If the sum of p terms of an A.P. is q and

Question:

 If the sum of p terms of an A.P. is q and the sum of q terms is p, show that the sum of p + q terms is – (p + q). Also, find the sum of first p – q terms (p > q).

Solution:

The sum of $n$ terms of an $A P$ is given by

$\mathrm{S}_{\mathrm{n}}=\frac{\mathrm{n}}{2}(2 \mathrm{a}+(\mathrm{n}-1) \mathrm{d})$

Where $a$ is the first term and $d$ is the common difference Given that $S_{p}=q$ and $S_{q}=p$

$\Rightarrow \mathrm{S}_{\mathrm{p}}=\frac{\mathrm{p}}{2}(2 \mathrm{a}+(\mathrm{p}-1) \mathrm{d})$

We know $S_{p}=q$

$\Rightarrow \mathrm{q}=\frac{\mathrm{p}}{2}(2 \mathrm{a}+(\mathrm{p}-1) \mathrm{d})$

On rearranging we get

$\Rightarrow \frac{2 q}{p}=2 a+(p-1) d \ldots$ (i)
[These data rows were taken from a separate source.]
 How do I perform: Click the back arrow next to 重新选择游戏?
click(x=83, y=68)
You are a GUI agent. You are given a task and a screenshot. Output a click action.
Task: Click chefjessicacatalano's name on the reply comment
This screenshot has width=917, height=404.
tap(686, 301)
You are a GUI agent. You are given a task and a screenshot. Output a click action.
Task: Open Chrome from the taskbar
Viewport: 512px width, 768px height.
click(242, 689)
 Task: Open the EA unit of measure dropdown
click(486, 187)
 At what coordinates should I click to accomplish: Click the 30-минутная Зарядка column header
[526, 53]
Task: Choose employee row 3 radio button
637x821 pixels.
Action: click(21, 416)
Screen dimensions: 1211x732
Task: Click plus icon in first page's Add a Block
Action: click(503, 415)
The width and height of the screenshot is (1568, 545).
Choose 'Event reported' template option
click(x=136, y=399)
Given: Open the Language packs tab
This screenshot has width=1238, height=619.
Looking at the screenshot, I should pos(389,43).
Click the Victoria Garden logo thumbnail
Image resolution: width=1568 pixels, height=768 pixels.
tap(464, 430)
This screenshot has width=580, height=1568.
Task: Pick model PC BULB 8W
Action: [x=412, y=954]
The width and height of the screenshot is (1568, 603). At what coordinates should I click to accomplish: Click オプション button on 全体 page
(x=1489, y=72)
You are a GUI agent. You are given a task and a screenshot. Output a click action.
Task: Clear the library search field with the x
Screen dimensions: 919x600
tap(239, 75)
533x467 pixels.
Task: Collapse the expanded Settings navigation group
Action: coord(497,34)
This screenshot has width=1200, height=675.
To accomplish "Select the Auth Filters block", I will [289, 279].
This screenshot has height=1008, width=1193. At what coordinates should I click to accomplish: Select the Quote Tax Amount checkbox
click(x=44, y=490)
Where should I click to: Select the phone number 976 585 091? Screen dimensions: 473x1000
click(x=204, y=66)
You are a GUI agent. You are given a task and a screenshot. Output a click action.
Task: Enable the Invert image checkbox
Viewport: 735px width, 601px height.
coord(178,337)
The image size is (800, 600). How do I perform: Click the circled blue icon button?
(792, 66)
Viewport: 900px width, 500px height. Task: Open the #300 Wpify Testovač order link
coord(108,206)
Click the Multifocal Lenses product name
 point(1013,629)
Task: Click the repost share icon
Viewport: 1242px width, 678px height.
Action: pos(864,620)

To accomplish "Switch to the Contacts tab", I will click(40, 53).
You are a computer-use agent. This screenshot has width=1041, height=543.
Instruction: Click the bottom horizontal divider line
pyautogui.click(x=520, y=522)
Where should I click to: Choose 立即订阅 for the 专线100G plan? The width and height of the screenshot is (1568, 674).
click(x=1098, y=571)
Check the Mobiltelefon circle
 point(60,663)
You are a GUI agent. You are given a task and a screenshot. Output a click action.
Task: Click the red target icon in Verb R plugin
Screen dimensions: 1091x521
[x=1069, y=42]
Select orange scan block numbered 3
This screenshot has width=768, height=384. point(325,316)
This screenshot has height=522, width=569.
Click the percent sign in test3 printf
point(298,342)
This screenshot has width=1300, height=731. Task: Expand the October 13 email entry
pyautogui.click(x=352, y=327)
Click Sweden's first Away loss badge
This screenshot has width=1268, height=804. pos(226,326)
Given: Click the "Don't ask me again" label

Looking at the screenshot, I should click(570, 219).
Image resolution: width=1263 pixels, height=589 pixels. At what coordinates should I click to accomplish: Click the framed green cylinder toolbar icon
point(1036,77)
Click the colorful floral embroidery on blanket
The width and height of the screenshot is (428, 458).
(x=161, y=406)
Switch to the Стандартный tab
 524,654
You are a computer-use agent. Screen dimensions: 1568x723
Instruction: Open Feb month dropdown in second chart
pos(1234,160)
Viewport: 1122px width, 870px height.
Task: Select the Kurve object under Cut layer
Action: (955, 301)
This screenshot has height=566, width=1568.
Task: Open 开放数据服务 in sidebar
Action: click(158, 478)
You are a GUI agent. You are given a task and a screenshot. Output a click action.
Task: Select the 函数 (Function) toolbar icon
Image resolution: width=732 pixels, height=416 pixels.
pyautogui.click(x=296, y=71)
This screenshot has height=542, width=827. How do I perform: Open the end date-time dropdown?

$\Rightarrow S_{\mathrm{q}}=\frac{\mathrm{q}}{2}(2 \mathrm{a}+(\mathrm{q}-1) \mathrm{d})$

Again we have $S_{q}=p$

$\Rightarrow \mathrm{p}=\frac{\mathrm{q}}{2}(2 \mathrm{a}+(\mathrm{q}-1) \mathrm{d})$

On rearranging we get

$\Rightarrow \frac{2 p}{q}=2 a+(q-1) d \ldots$ (ii)

Subtract (i) from (ii) that is (ii) - (i)

$\Rightarrow \frac{2 p}{q}-\frac{2 q}{p}=(q-1) d-(p-1) d$

Subtract (i) from (ii) that is (ii) - (i)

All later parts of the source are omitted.